Hopefully a combination of fiscal discipline and solid, if somewhat slower, growth will resolve China’s debt and property bubble without any damaging economic shocks – either there or here.

15 Responses to “Chinese debt binge is fuelling a dangerous property bubble-SMH OPED 16 June 2010”

Zac says:

Good article Malcolm. The sooner you take charge of the Liberal Party the better. Wondering if you look into low doc loans. The government made them illegal during the GFC, however, they are nothing like the loans that the US banks used that caused the sub-prime mortgage crisis. Low doc loans (usually up to 80% of property’s valuation) is quite safe & secure & allows small business to borrow money to further invest in their business. By the Federal Government removing this type of loan/banking product it makes it harder for individuals & small business to get ahead & move up the ladder of opportunity. If you are able to look into this in more detail (as nobody else) has even mentioned it. Thank you.

Cris says:

Another example & typical of your ahead of the curve foresight just like when you were warning of the global financial crisis when at the time, Ruddy and everybody else with little or no interest in orthe slightest grasp of economics couldn’t care less.Although we should take advantage of the current situation in China (& I believe there should be sounder formulation of a tax on valuable resources & why not defer to a penalty tax on minerals that are certain higher end-emitters, as part of an international agreement. at the coal face as it were when the next set of climate change meetings take place. That would affect our economy like the resources tax that Ruddy is running the red flag about, and desperately reiterating until he eventually and certainly runs out of Rudd puff.But he’s not approaching a resouces tax appropropriately by mad-dog barking up the wrong tree.There needs to be a more justifiable equitable spread of resource wealth.
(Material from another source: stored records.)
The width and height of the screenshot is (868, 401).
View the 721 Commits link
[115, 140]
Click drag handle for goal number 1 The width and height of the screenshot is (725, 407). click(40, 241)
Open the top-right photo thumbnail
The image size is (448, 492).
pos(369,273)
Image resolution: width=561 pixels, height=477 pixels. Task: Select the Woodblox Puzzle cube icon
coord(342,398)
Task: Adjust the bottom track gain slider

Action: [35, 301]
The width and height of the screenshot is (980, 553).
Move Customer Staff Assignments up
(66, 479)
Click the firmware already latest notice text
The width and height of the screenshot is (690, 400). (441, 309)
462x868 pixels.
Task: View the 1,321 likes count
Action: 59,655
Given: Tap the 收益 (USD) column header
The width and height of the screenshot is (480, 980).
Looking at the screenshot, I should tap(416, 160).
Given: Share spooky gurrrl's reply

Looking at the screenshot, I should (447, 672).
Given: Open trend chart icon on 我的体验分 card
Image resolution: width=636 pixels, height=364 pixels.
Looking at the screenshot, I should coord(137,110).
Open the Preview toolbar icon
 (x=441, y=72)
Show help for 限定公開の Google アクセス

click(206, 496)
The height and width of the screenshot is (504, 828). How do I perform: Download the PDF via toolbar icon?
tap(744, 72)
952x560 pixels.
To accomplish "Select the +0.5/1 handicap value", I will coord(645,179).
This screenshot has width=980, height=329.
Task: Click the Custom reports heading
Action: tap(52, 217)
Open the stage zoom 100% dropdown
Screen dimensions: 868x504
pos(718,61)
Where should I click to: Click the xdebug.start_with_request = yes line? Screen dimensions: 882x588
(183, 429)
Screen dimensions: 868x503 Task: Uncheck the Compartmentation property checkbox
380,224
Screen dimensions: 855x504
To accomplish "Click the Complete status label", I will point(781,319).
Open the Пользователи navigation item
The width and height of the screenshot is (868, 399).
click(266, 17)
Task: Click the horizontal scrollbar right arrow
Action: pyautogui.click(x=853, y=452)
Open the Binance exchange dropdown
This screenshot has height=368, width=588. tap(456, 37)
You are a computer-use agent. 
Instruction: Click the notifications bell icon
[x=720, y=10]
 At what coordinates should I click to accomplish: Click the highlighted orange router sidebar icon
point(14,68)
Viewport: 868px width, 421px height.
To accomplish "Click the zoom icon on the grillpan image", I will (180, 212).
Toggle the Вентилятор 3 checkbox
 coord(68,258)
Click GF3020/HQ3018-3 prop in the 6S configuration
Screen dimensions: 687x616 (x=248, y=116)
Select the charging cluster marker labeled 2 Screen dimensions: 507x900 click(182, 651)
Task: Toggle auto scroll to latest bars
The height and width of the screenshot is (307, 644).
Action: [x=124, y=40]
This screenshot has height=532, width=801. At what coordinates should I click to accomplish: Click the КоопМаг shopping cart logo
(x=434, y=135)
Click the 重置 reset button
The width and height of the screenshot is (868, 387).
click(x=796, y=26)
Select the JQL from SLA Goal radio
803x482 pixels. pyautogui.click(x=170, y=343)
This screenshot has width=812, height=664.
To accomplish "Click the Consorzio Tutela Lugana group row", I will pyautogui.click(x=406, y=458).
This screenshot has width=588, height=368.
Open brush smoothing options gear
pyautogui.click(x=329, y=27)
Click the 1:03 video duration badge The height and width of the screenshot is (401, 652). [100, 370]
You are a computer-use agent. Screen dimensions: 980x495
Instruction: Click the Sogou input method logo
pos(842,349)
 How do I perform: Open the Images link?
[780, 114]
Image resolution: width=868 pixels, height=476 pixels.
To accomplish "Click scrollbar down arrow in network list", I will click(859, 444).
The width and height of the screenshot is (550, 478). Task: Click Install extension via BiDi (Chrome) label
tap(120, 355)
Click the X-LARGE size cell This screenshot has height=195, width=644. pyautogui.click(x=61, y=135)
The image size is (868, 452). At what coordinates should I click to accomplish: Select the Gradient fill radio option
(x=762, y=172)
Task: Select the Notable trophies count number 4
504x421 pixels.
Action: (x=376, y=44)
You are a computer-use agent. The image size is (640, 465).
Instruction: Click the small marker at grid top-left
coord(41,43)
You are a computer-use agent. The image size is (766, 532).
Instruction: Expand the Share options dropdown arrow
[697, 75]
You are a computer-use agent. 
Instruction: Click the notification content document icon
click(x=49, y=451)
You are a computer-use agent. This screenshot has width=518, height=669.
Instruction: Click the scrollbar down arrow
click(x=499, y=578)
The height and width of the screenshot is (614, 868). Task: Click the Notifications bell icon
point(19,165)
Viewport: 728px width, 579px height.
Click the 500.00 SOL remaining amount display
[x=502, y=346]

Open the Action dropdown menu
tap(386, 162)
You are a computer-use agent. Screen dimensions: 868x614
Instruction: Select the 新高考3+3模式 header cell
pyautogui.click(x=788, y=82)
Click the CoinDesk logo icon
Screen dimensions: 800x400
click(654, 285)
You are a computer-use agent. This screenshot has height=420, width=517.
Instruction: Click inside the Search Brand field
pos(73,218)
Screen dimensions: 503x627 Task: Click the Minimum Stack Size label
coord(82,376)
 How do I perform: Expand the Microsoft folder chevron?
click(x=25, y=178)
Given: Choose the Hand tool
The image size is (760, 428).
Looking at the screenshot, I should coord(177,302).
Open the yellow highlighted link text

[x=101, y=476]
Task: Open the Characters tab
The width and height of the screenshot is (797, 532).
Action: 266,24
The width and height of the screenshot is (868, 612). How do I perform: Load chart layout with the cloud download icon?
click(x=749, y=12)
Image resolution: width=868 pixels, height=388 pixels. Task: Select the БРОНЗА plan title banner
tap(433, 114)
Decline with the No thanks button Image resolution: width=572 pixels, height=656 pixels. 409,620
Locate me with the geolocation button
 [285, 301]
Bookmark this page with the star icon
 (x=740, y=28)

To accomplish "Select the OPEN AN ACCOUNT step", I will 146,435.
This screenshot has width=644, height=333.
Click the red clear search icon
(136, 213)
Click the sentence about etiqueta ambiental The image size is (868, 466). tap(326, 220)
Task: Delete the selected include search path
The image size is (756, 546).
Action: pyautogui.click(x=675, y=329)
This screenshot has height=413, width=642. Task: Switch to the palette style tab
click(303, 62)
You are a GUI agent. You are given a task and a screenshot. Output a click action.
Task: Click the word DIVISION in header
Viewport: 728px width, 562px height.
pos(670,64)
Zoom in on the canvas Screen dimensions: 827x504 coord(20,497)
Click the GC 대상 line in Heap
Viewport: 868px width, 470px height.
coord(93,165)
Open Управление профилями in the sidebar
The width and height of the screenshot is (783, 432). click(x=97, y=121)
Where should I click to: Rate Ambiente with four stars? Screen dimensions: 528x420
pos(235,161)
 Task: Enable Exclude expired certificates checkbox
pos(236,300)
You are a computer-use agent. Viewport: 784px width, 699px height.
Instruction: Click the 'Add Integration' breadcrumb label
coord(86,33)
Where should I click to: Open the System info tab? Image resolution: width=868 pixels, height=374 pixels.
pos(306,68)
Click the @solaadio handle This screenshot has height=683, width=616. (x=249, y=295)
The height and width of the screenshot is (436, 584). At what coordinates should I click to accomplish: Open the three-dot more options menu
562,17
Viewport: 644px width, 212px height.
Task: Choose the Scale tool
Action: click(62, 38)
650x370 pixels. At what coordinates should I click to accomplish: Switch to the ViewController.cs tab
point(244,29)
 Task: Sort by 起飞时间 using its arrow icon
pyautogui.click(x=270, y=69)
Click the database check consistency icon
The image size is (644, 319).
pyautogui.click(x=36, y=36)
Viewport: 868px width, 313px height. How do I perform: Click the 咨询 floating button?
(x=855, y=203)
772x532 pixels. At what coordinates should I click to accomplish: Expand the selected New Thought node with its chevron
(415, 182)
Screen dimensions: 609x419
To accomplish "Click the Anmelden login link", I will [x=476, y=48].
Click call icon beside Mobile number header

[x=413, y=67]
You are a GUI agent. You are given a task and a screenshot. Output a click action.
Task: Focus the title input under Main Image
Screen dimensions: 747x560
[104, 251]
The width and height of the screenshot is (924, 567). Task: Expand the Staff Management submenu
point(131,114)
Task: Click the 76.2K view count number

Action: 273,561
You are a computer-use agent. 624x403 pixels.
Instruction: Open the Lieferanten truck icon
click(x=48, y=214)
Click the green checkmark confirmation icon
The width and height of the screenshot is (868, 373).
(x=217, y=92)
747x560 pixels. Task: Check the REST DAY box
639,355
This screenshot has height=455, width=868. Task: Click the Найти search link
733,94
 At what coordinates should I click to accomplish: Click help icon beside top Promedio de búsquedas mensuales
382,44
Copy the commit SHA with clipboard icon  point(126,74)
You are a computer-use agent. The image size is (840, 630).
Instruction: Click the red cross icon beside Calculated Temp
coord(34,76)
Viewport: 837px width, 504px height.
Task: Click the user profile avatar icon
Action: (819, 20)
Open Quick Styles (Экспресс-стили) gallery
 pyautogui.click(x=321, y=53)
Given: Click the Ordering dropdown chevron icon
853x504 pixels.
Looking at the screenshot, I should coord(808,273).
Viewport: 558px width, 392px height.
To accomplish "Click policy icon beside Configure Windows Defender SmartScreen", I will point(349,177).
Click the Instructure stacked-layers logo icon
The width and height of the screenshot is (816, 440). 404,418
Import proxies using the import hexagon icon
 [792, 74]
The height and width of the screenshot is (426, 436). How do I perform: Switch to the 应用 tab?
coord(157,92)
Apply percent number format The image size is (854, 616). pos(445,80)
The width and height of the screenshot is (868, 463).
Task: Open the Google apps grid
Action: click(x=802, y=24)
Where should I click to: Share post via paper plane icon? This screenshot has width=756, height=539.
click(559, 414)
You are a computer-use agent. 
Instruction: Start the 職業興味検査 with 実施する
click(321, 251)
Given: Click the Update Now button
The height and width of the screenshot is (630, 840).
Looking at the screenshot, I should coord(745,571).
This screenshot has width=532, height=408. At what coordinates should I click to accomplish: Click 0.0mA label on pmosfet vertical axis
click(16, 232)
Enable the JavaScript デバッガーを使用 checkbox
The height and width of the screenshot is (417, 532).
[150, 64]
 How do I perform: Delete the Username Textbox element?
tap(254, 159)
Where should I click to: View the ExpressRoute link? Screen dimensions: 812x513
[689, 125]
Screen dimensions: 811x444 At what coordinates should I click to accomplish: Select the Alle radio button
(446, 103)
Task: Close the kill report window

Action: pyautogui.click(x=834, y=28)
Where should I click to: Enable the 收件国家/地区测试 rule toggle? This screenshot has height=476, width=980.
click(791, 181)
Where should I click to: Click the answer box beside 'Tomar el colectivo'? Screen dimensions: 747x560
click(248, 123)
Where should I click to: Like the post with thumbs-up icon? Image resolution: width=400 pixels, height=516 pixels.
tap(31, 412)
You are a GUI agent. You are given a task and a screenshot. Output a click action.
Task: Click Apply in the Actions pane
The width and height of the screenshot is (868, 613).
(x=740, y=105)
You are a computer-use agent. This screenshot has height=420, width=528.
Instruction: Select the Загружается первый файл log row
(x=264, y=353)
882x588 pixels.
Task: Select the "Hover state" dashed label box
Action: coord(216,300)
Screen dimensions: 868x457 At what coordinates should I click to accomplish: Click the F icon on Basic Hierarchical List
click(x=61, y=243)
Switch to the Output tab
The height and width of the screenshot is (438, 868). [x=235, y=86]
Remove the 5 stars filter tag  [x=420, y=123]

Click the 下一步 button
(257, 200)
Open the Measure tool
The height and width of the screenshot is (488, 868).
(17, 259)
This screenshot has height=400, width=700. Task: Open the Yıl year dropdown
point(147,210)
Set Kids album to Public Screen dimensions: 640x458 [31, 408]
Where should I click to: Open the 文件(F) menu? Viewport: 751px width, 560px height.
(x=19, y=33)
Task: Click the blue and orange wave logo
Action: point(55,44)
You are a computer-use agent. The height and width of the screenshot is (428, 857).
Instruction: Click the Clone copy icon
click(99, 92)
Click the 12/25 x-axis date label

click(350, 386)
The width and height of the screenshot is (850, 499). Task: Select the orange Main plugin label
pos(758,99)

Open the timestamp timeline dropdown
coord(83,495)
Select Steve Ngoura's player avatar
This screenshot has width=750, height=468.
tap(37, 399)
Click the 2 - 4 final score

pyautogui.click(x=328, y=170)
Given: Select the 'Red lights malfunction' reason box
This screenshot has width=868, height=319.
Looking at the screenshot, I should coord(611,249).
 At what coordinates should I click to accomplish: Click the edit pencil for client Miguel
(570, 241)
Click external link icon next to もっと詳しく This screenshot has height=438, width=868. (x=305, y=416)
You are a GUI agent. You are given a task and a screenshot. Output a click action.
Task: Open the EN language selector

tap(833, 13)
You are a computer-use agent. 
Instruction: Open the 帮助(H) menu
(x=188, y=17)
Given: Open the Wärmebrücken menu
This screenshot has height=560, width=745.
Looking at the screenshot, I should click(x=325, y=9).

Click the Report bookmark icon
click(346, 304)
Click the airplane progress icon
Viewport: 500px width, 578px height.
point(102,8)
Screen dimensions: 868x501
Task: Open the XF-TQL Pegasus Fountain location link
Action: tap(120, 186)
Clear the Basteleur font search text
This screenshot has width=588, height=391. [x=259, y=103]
If a tax such as this were implemented, then it would encourage alternate investment in low-emitting and renewable energies worldwide.This idea would appear to penalise Australia, but we must exercise initiatives that both create wealth & are environmentally sound.As you say, China is indeed a question mark & we must not apportion the greater part of our GNP income pie (is that the correct economic acronym) to the various vagaries of what is fundamentally a corrup government-run economy such as China.We must be well-ahead of the curve & develop industries that will be both environmentally acceptable and serve us as being self-sufficient for our future economic welfare & growth.